* **What to work on**
For each statement (a), (b), and (c), decide whether it agrees with the article below on Arizona benefits for same-sex partners, and answer yes or no, quoting the words from the article that decide it. (a) The 2008 expansion of dependent benefits applied only to same-sex domestic partners. (b) Governor Jan Brewer signed the bill eliminating coverage for non-spouse domestic partners in September 2009. (c) The district court held that the law was discriminatory on its face.

====== Provided text ======

May 21, 2012

Arizona Must Continue Offering Benefits to Same-Sex Partners of State Employees

Last Tuesday, the Ninth Circuit upheld an injunction that blocked an Arizona law that would have eliminated health care benefits for same-sex partners of state employees.

Before 2008, health insurance benefits for dependents of Arizona state employees were available only to the spouses and children of those employees. In April of 2008, then-Governor Janet Napolitano implemented a change to the definition of “dependent” to include men and women who live with but are not married to state employees. This expansion of benefits to same-sex and opposite-sex domestic partners increased the State’s health insurance costs by approximately $3-4 million in 2008-2009 and over $5 million in 2009-2010, according to court documents. Therefore, in an effort to reduce state expenditures, Arizona Governor Jan Brewer signed a bill in September 2009 that eliminates dependent coverage for non-spouse domestic partners of state employees whether they are of the same or the opposite sex. A group of gay and lesbian state employees filed suit in federal district court, claiming that the law violated their constitutional rights.

The State argued that the policy was neutral because it treated all unmarried employees equally. The district court agreed that the law was not discriminatory on its face because it affected both same-sex and opposite-sex couples, but held that the law had a discriminatory effect because opposite-sex couples could retain their health coverage by marrying, but same-sex couples could not due to a constitutional amendment in Arizona defining marriage as a union between a man and a woman. As a result, the district court granted a preliminary injunction temporarily barring the State from enforcing the law against gay and lesbian state employees and their domestic partners.

====== Dataset excerpt ======

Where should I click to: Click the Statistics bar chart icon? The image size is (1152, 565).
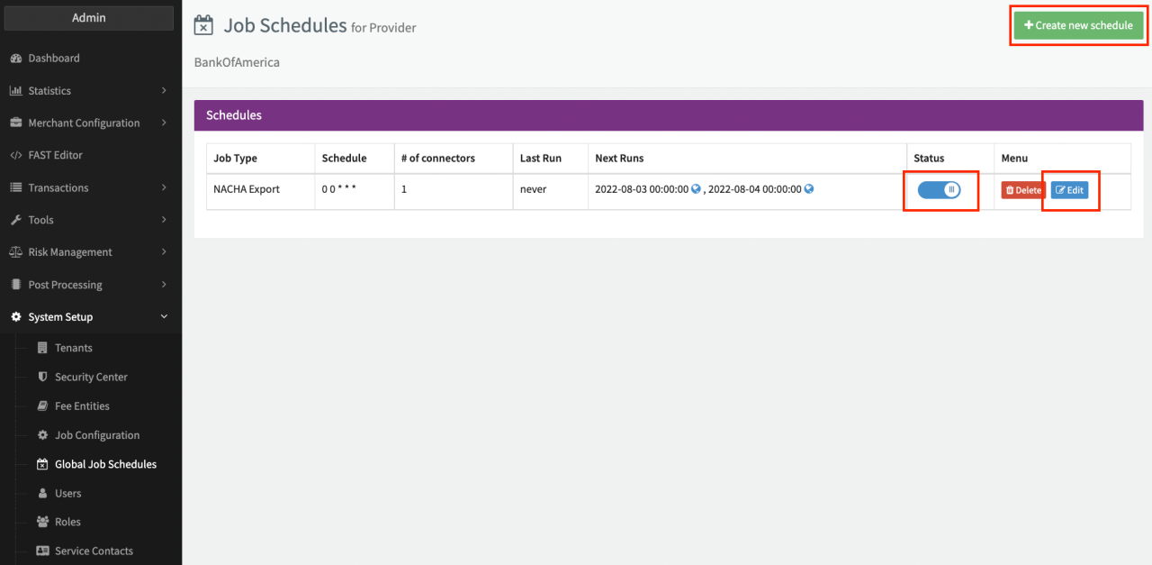coord(15,91)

======

* **Answer below**
(a) No: "This expansion of benefits to same-sex and opposite-sex domestic partners"
(b) Yes: "Arizona Governor Jan Brewer signed a bill in September 2009 that eliminates dependent coverage for non-spouse domestic partners of state employees"
(c) No: "The district court agreed that the law was not discriminatory on its face"